L'Europa League non è la Champions, ma i nerazzurri sono di nuovo a casa
di Gabriele Borzillo
Raccontate quel che vi pare ma l’Inter è tornata. Certo, d’accordo, non è la Champions questa: ma, dato di fatto, da quando esiste l’Europa League mai nessuna italiana si era spinta tanto oltre, fino ad arrivare in finale. Finale, che bella parola se solo penso a dove eravamo tre o quattro anni fa, con onesti pedatori nulla più a vestire il nerazzurro e tifosi dipendenti ora dalle bizze di questo ora da quelle dell’altro. Molte primedonne o presunte tali a pestarsi i piedi, litigare sul nulla, giocare per la propria gloria che chissenefrega della squadra basta che io sia sempre il migliore.
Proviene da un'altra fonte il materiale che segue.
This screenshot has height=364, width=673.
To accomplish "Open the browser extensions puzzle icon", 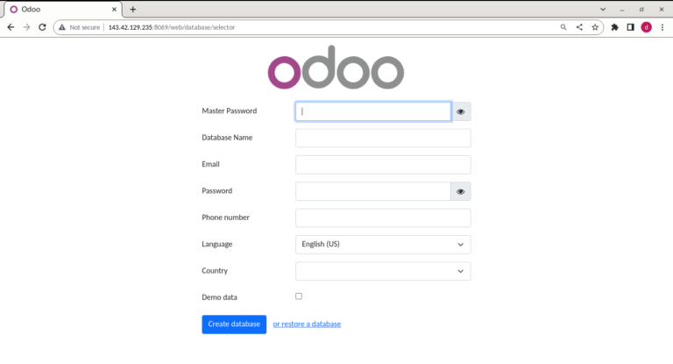I will click(x=614, y=27).
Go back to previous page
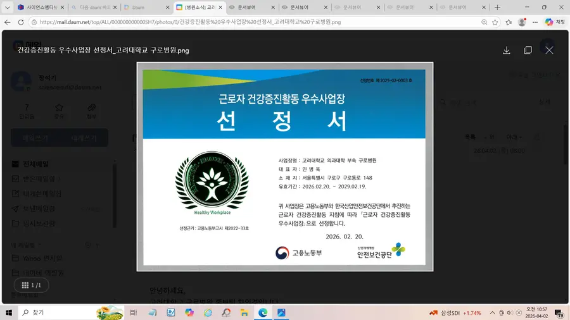Viewport: 570px width, 320px height. [7, 22]
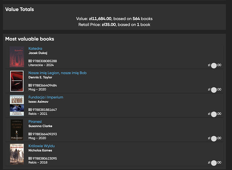Click the barcode icon beside ISBN 9788308085288
The image size is (232, 170).
point(30,61)
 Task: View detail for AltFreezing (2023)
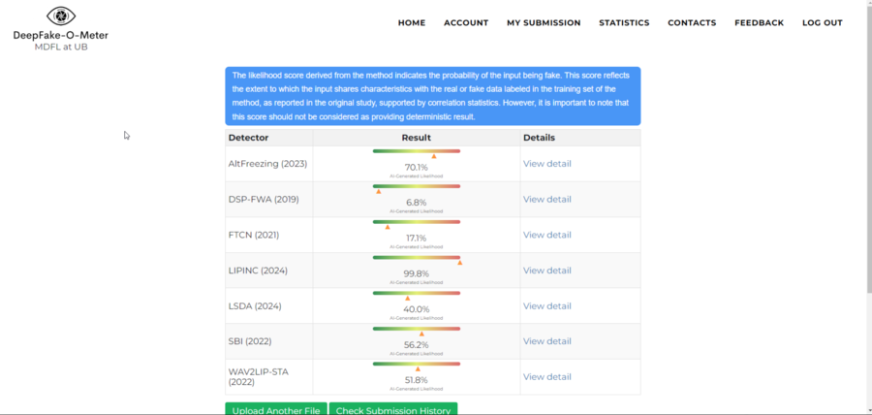[546, 164]
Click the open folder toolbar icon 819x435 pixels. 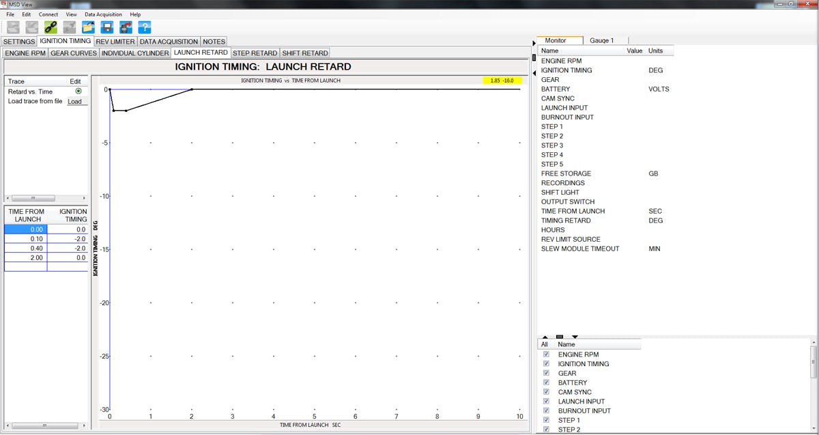tap(88, 27)
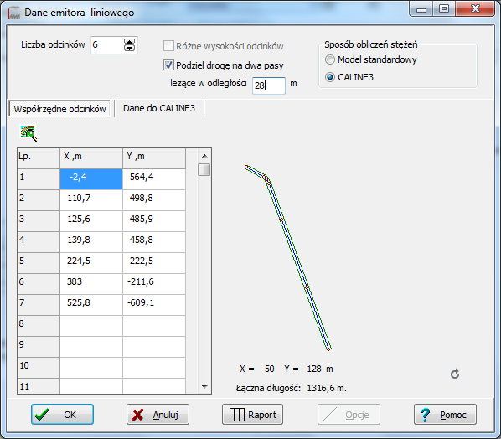Click table scrollbar down arrow
Screen dimensions: 501x439
pos(204,387)

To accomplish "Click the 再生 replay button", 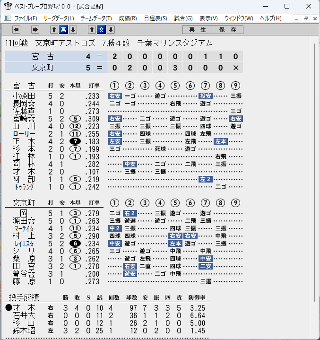I will pyautogui.click(x=198, y=29).
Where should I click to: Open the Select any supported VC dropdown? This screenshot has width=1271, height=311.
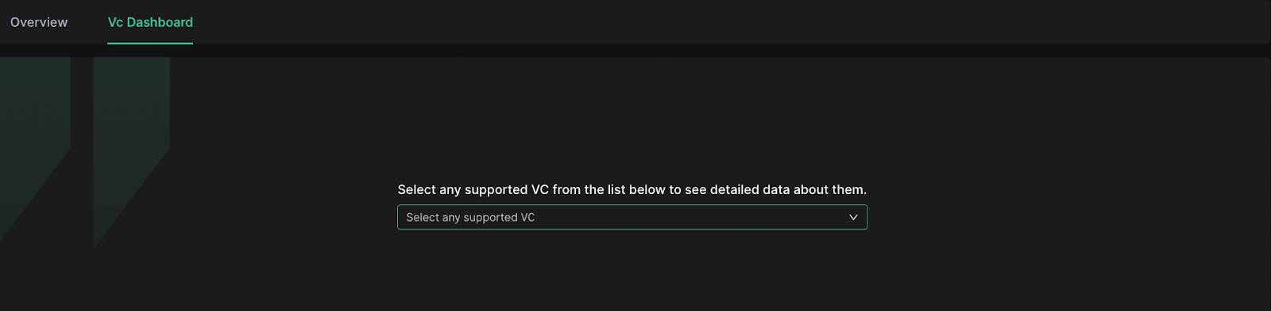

Esattamente, da questo venivamo. E da questo siamo ripartiti in primo luogo grazie a Luciano Spalletti, ricordiamolo, che ci ha restituito una dignità pallonara riportandoci nell’Europa dei grandi: ma i quarti posti, per quanto valessero la qualificazione alla Champions, non erano ciò a cui puntava Suning. Allora sotto con la caccia a un numero uno della panchina, a qualcuno che sapesse come ristrutturare partendo dalle basi, cosa già fatta in passato e ben presente nel suo curriculum, caccia ad Antonio Conte da Lecce. Perché questa finale, comunque vada sarà un successo, è sua: sua e dei suoi ragazzi, di quel gruppo che dopo Bergamo ha stretto intorno a sé perché, piaccia o meno, a lui le palate di cacca lanciata addosso non sono gradite.
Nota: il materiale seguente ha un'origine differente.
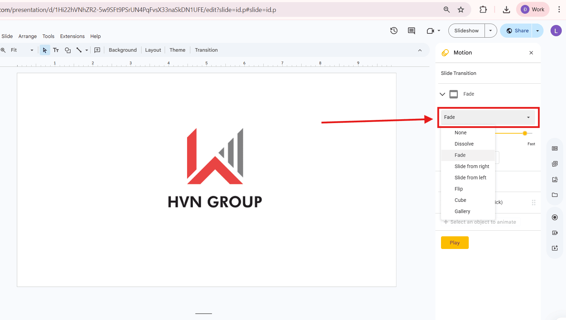Image resolution: width=566 pixels, height=320 pixels.
Task: Click the zoom magnifier tool
Action: pos(3,50)
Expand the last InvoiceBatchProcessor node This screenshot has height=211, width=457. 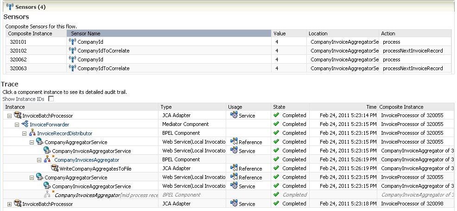[x=9, y=204]
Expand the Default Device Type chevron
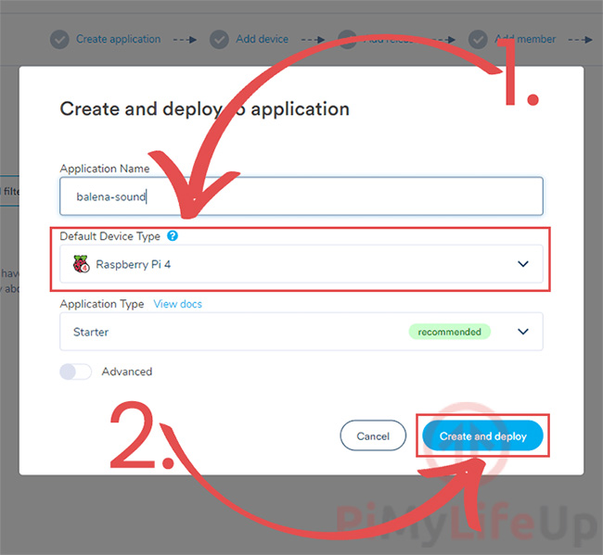This screenshot has height=555, width=603. (522, 264)
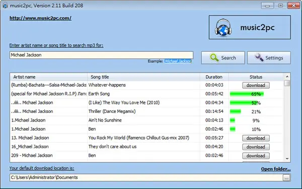The image size is (302, 189).
Task: Click the app icon in title bar
Action: click(x=5, y=6)
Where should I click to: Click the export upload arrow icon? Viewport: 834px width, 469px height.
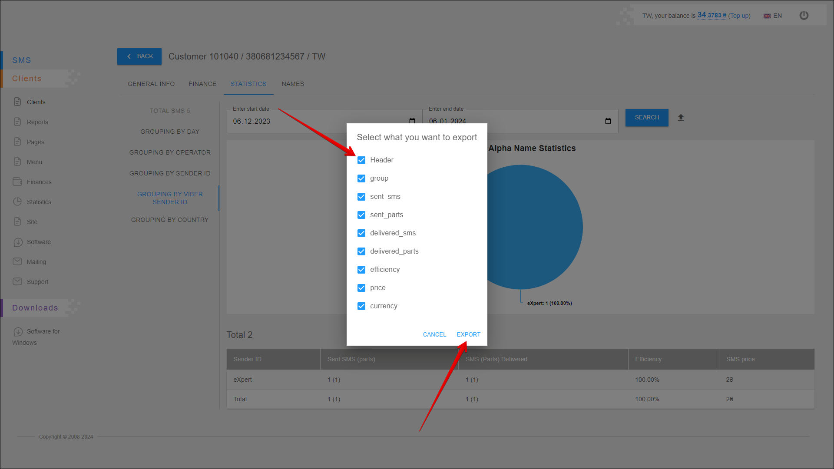(x=681, y=118)
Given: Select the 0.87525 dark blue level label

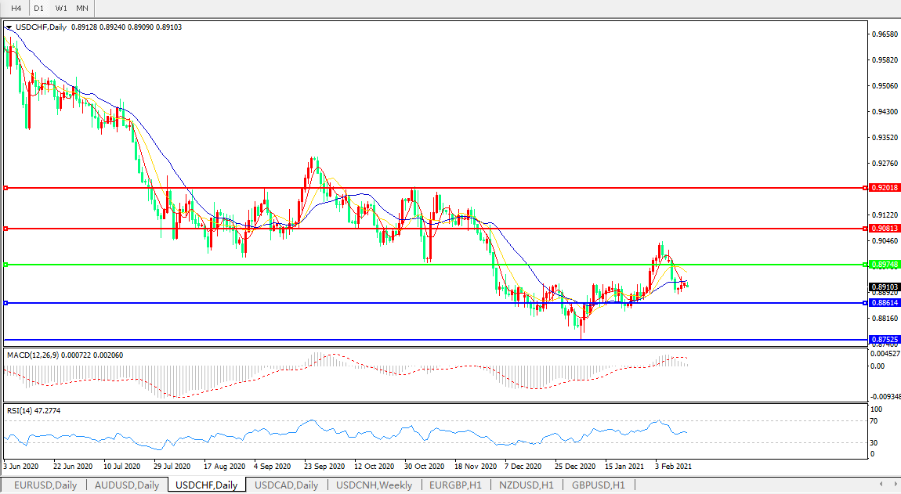Looking at the screenshot, I should (x=885, y=340).
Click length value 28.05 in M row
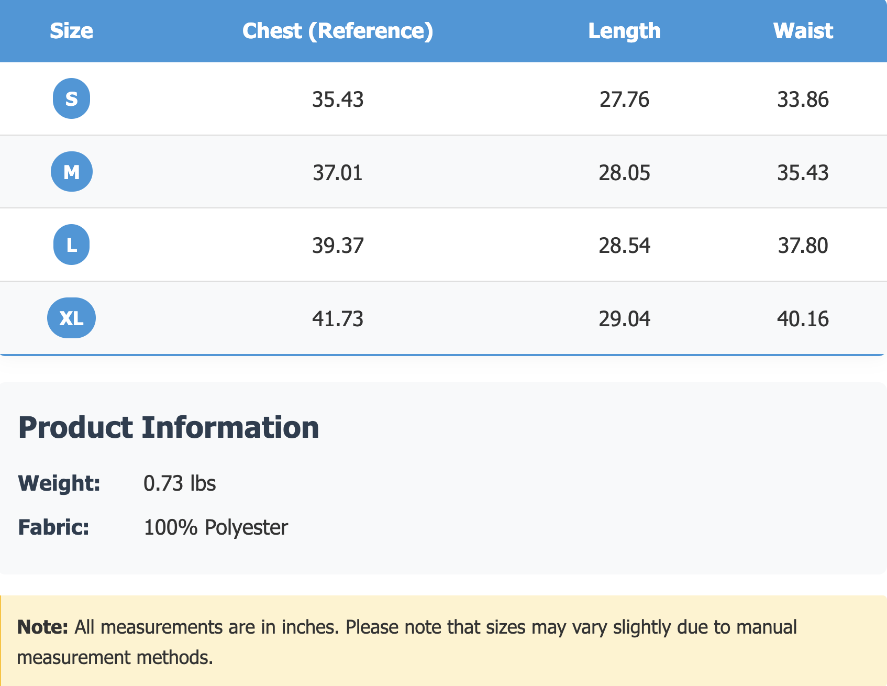This screenshot has height=686, width=887. 624,173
Potremmo discutere tempi e modi di quell’uscita ma, senza ombra di dubbio, da quell’uscita è nato un gruppo unito, forte, psicologicamente in grado di reggere le pressioni esterne, di vincere partite da favorito e stravincere quella, paradossalmente, meno scontata. Questa Inter è figlia del lavoro, della disciplina tattica, della difesa a tre che non sopporto, di Barella (ehhh, ma mica si spendono 40 milioni per un ragazzino che viene dal Cagliari), di Ro-me-lu (per me 75 li vale tutti), di de Vrij e Godin, di D’Ambrosio e Gagliardini, di Young e tutti quanti, compreso quel Lautaro che avrà anche la testa a Barcellona (io non lo credo dal primo giorno ma non leggo i pensieri del Toro) intanto però segna col nerazzurro addosso.
Certo, non si è vinto nulla e il Siviglia è una gran brutta bestia, per me in assoluto il peggio che ci potesse capitare, lo vado predicando da epoche non sospette: ma è la sicurezza che questa squadra oggi trasmette a rendermi fiducioso, la capacità di gestire partita ed episodi, la cattiveria nel chiudere i conti quando serve, la crescita mentale dei singoli. No, non è la Champions, e nessuno lo nega, ma è comunque una finale europea: e noi ci siamo. Anzi, ci ri-siamo. Tornati a casa, finalmente.